# Problem with quickbooks



## STLfirewood (Dec 14, 2009)

My quick books won't print an invoice. It will print a list of my invoices for the month but will not print a single invoice to give to a customer. Anybody deal with this before?

Scott


----------



## lone wolf (Dec 14, 2009)

STLfirewood said:


> My quick books won't print an invoice. It will print a list of my invoices for the month but will not print a single invoice to give to a customer. Anybody deal with this before?
> 
> Scott


 try calling the printer co and ask if there is a update could be communications error.


----------



## arbor pro (Dec 14, 2009)

STLfirewood said:


> My quick books won't print an invoice. It will print a list of my invoices for the month but will not print a single invoice to give to a customer. Anybody deal with this before?
> 
> Scott



More info please as to what steps you are taking to come up with the list being printed rather than the single invoice. 

When you have the invoice page open, can you preview the invoice (print preview at top of page)? If yes, have you tried printing from the preview page?


----------



## STLfirewood (Dec 14, 2009)

arbor pro said:


> More info please as to what steps you are taking to come up with the list being printed rather than the single invoice.
> 
> When you have the invoice page open, can you preview the invoice (print preview at top of page)? If yes, have you tried printing from the preview page?



When I go to Invoices I've created and it lists all of them for the month there is a little black computer in the upper left corner. If I click that it will print. If I click on a invoice and it opens it will not print that invoice. Even if I use the print preview and then try to print it still won't.

Scott


----------



## arbor pro (Dec 15, 2009)

STLfirewood said:


> When I go to Invoices I've created and it lists all of them for the month there is a little black computer in the upper left corner. If I click that it will print. If I click on a invoice and it opens it will not print that invoice. Even if I use the print preview and then try to print it still won't.
> 
> Scott



What version of QB are you using?


----------



## cuznguido (Dec 19, 2009)

You can always use the 'stone-age' technique: When you get the invoice you want to print on your computer screen (even though it refuses to print it) try pressing "shift" and "Prtsc" at the same time, which means to "print screen". May work may not.


----------

▸ **What this task involves**: Please repeat the QuickBooks printing thread word for word between "## cuznguido (Dec" and "work may not.", inclusive. The lines after this point come from a separate source.

▸ **Information supplied**:

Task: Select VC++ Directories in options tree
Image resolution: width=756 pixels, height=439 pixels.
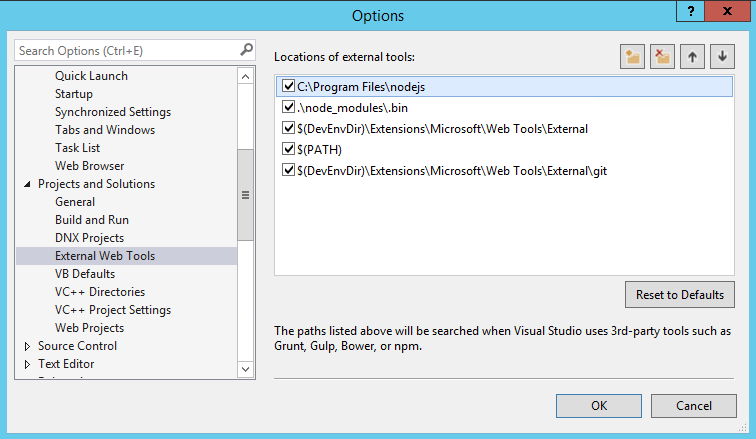Action: (100, 292)
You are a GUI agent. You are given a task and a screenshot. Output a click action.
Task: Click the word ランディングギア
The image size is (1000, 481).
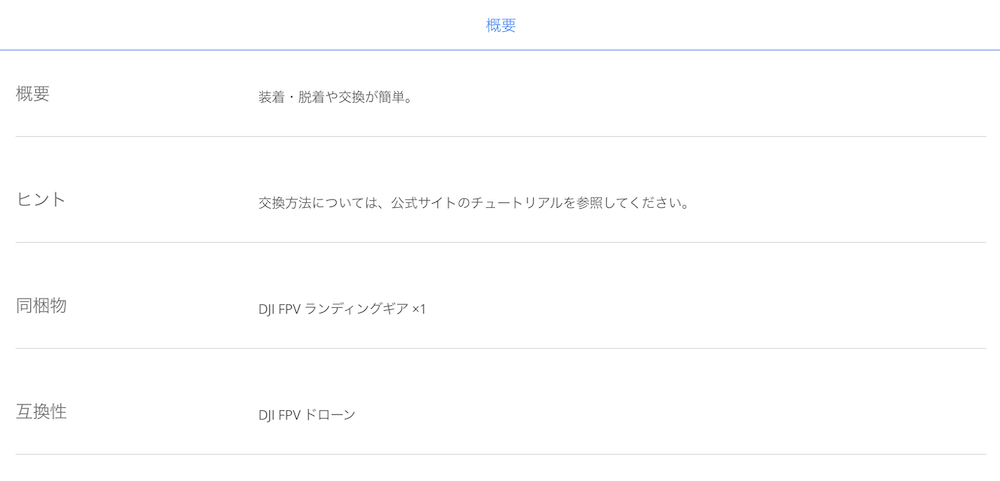(357, 309)
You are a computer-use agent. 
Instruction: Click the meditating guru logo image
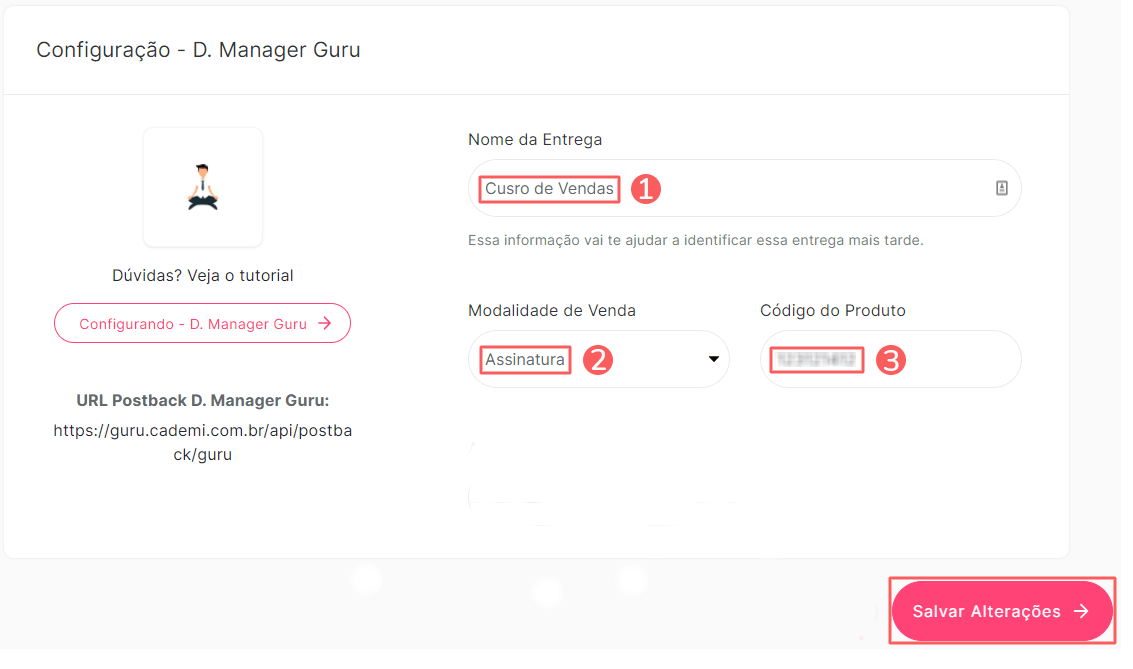pyautogui.click(x=203, y=187)
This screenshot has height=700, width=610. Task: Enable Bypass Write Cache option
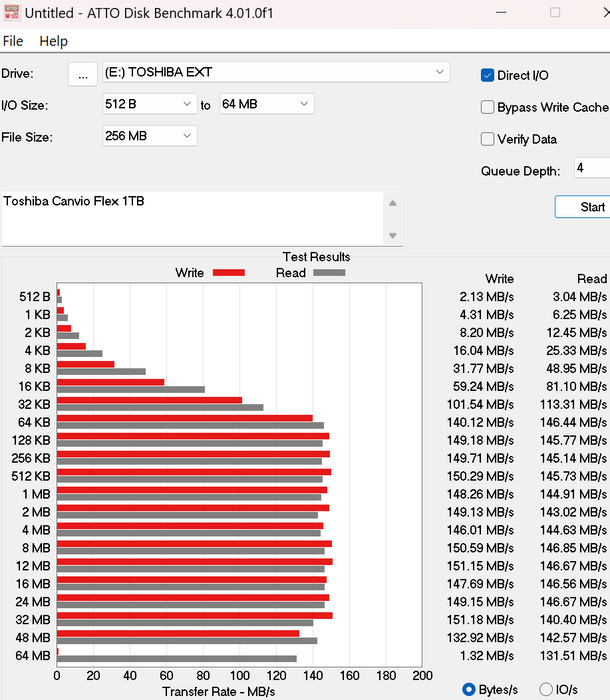pos(488,107)
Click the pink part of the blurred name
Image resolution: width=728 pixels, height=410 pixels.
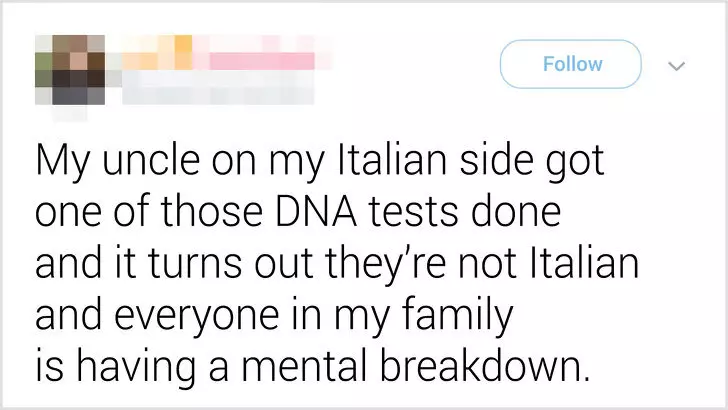[260, 60]
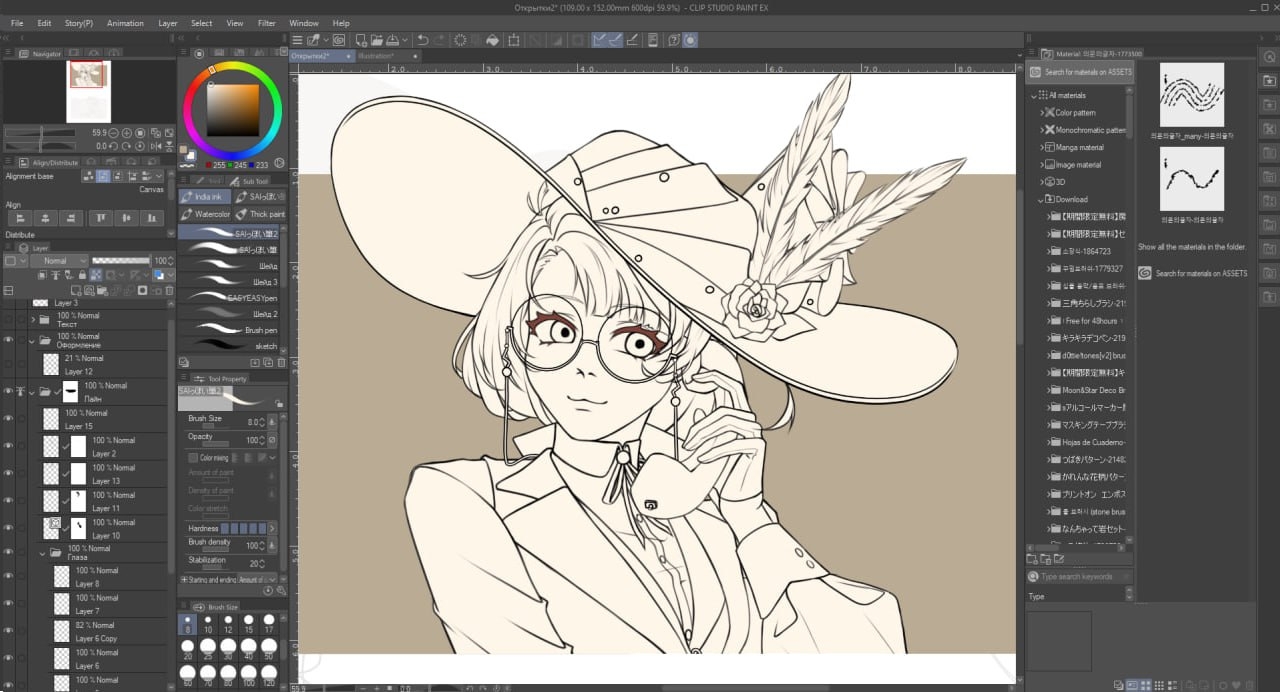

▸ **Final answer**:
## cuznguido (Dec 19, 2009)

You can always use the 'stone-age' technique: When you get the invoice you want to print on your computer screen (even though it refuses to print it) try pressing "shift" and "Prtsc" at the same time, which means to "print screen". May work may not.